- Your objective:
A faithful repeat of all the records, with no image kept, is the required answer.

- Data extracts:
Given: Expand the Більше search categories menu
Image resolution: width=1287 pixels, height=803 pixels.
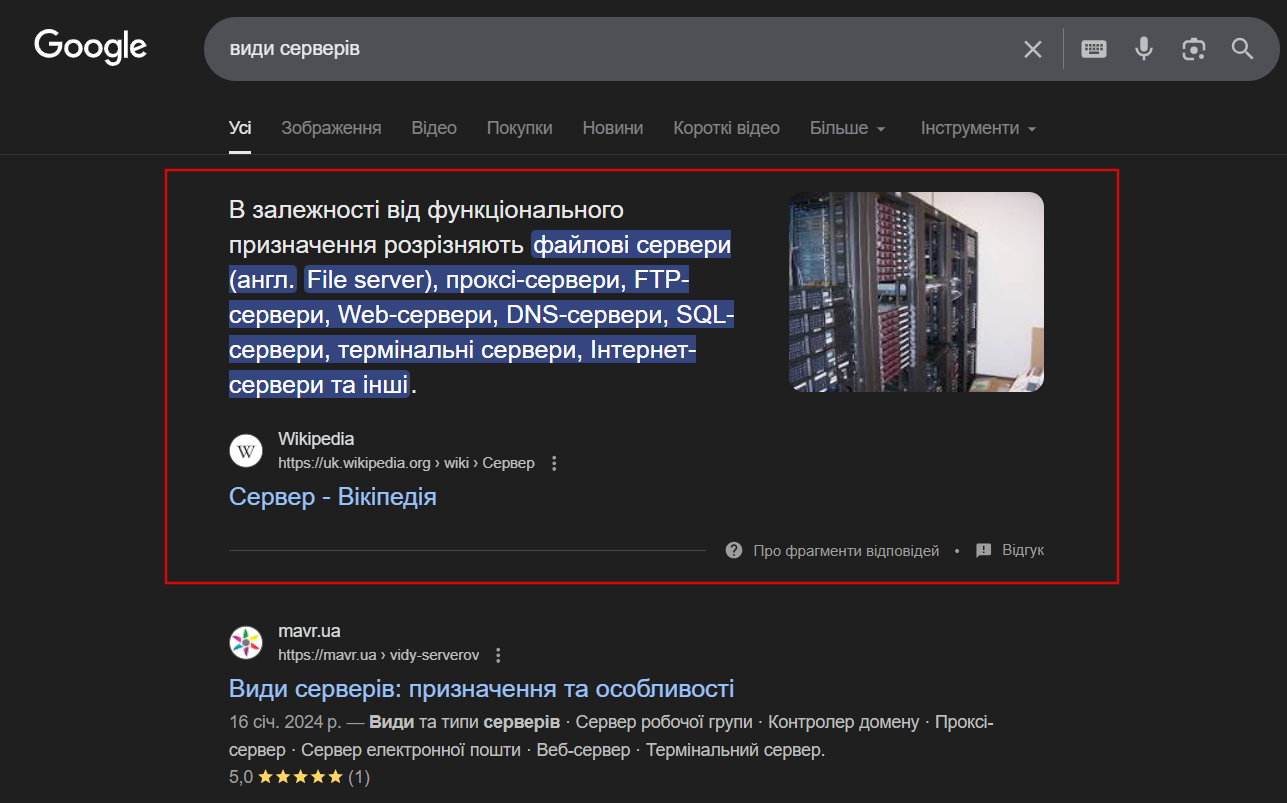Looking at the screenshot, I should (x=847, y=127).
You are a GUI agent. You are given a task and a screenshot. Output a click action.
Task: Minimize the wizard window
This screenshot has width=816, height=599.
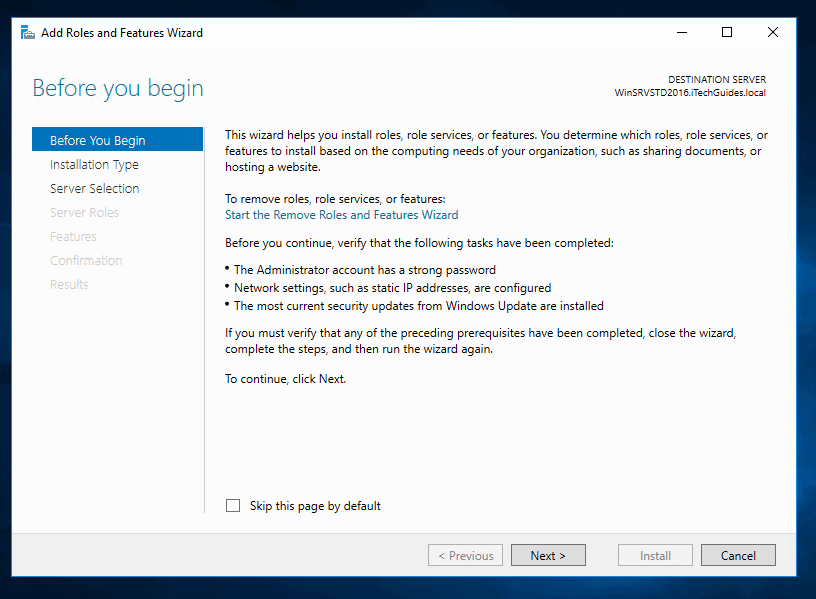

- Worked solution:
Given: Expand the Більше search categories menu
Image resolution: width=1287 pixels, height=803 pixels.
Looking at the screenshot, I should (x=847, y=127).
You are a GUI agent. You are given a task and a screenshot. Output a click action.
Task: Minimize the wizard window
This screenshot has width=816, height=599.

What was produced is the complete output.